> **What to do**:
Update the rows starting with the line that contains "Find the location" and going on through the line that contains "stat-label-walk-time: 누적 산책" by replacing "particular" with "specific", keeping everything else the same. Leave the pictures out of your answer.

> **Data records**:
--------------------------------------------------
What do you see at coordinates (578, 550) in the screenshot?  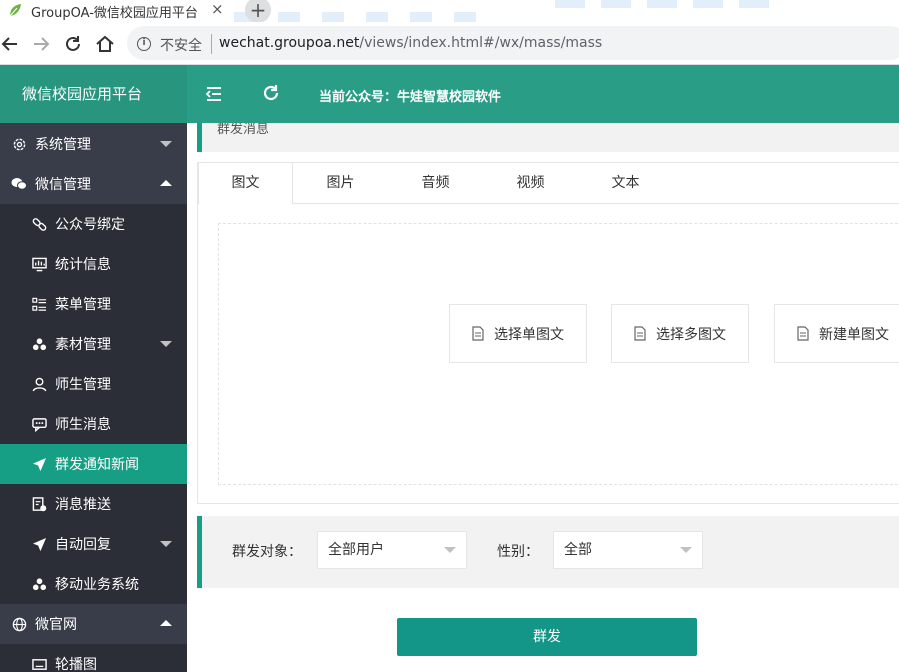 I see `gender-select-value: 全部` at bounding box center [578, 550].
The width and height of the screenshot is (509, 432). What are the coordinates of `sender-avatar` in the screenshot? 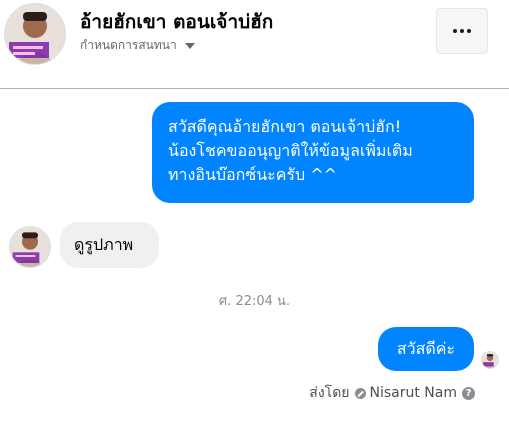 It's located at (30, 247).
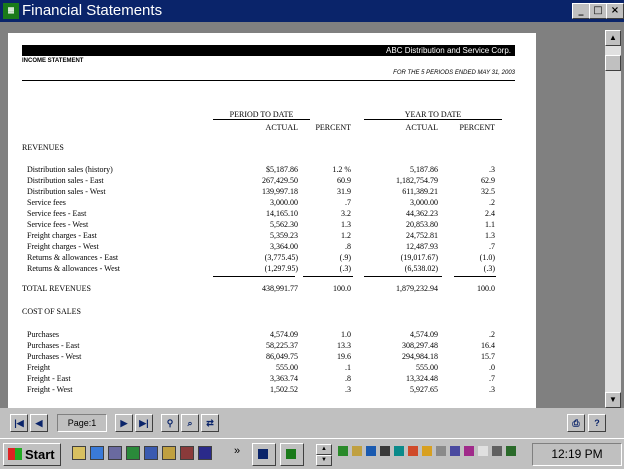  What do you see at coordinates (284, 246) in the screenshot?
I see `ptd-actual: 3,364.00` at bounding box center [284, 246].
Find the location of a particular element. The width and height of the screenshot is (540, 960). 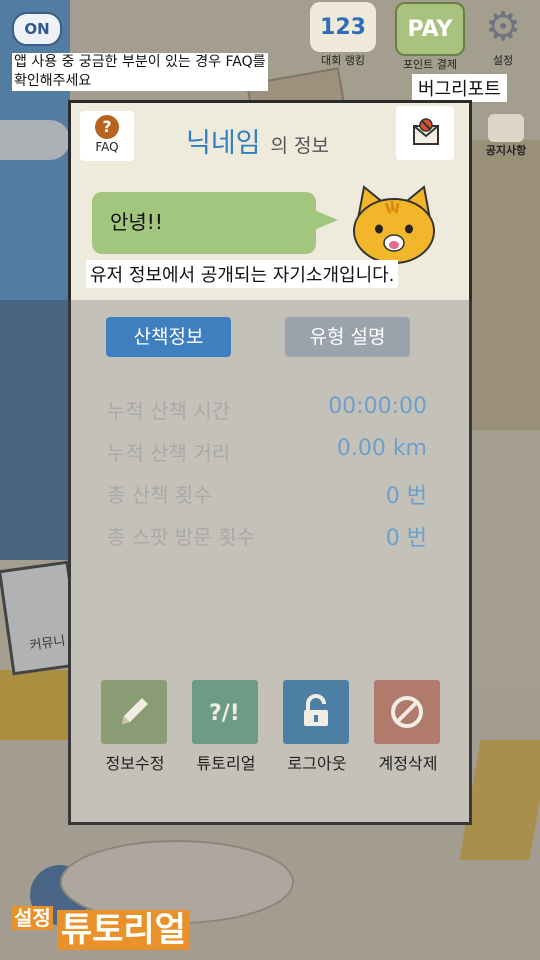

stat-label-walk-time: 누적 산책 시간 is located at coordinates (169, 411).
--------------------------------------------------
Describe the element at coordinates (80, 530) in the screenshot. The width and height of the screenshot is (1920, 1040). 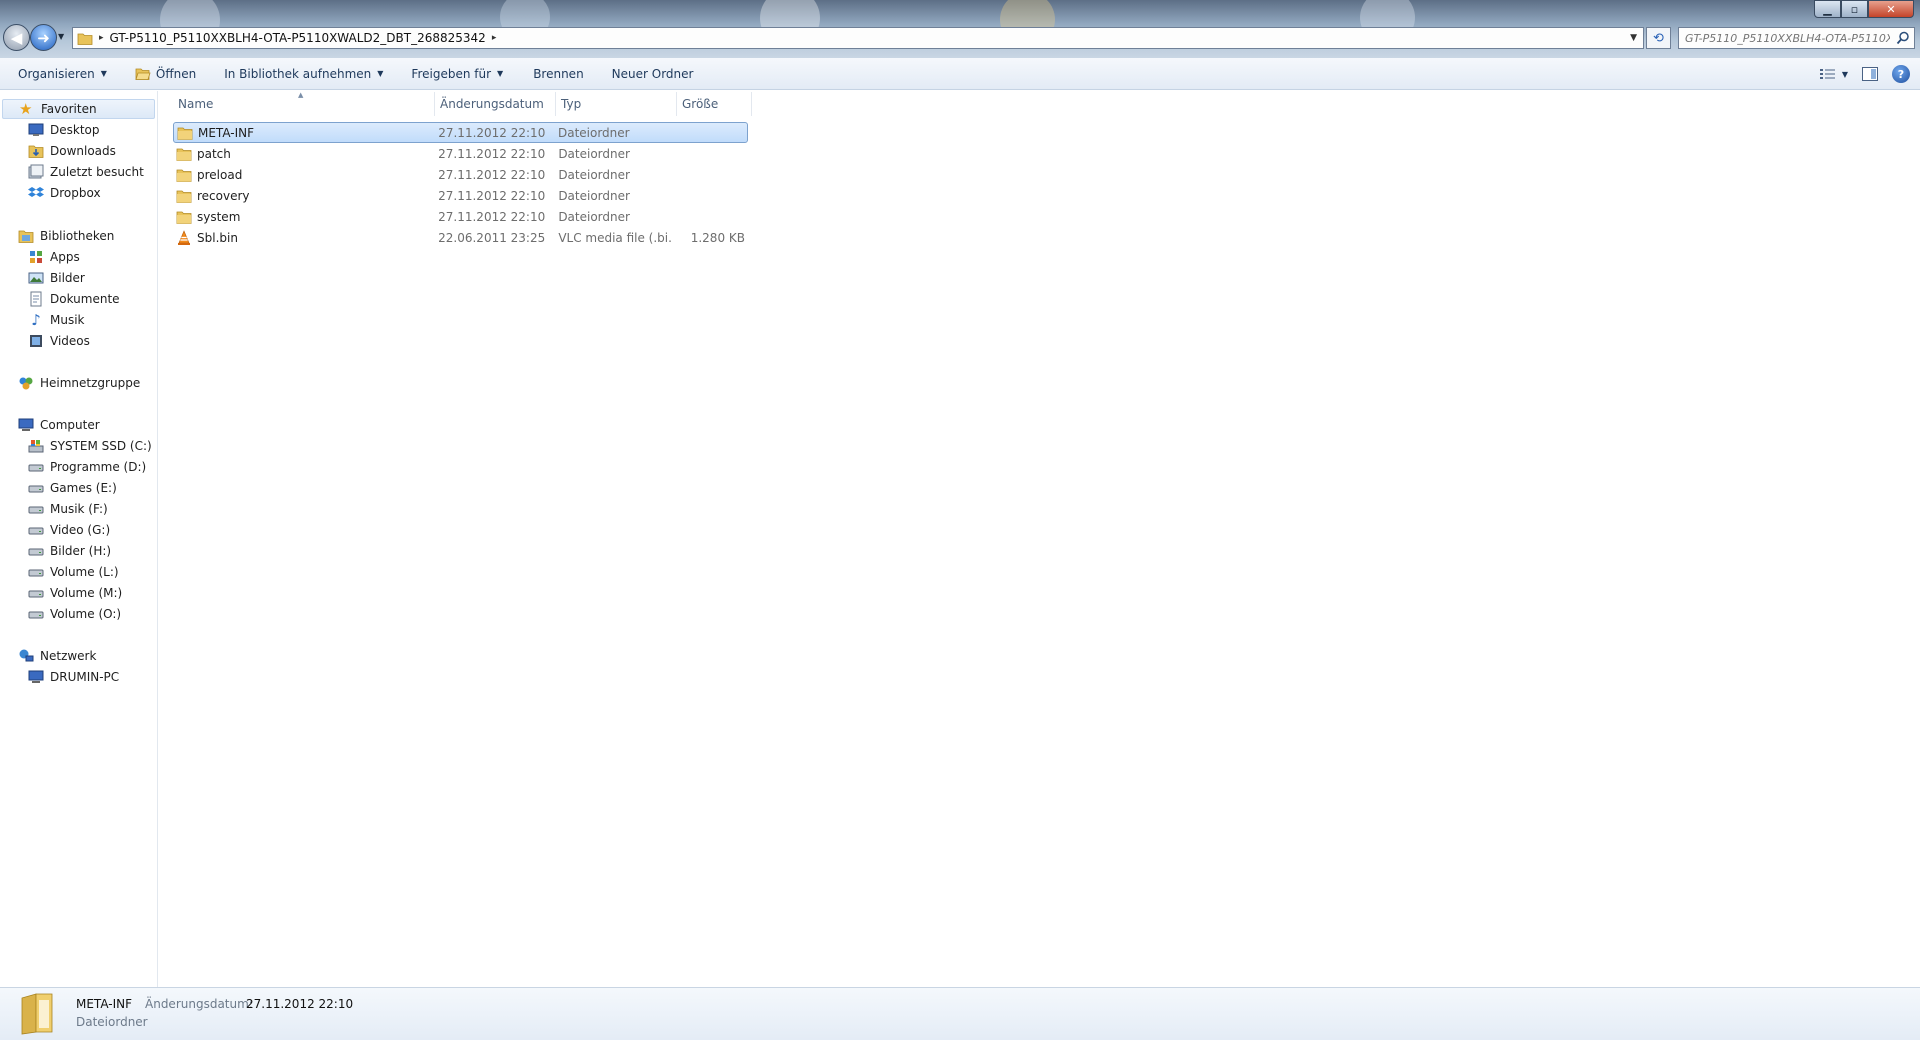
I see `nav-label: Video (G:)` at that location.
--------------------------------------------------
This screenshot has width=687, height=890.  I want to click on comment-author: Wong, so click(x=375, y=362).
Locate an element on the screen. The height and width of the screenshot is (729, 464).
--------------------------------------------------
> **Solution to the problem**:
Find the location of a specific element. The width and height of the screenshot is (540, 960). 

stat-label-walk-time: 누적 산책 시간 is located at coordinates (169, 411).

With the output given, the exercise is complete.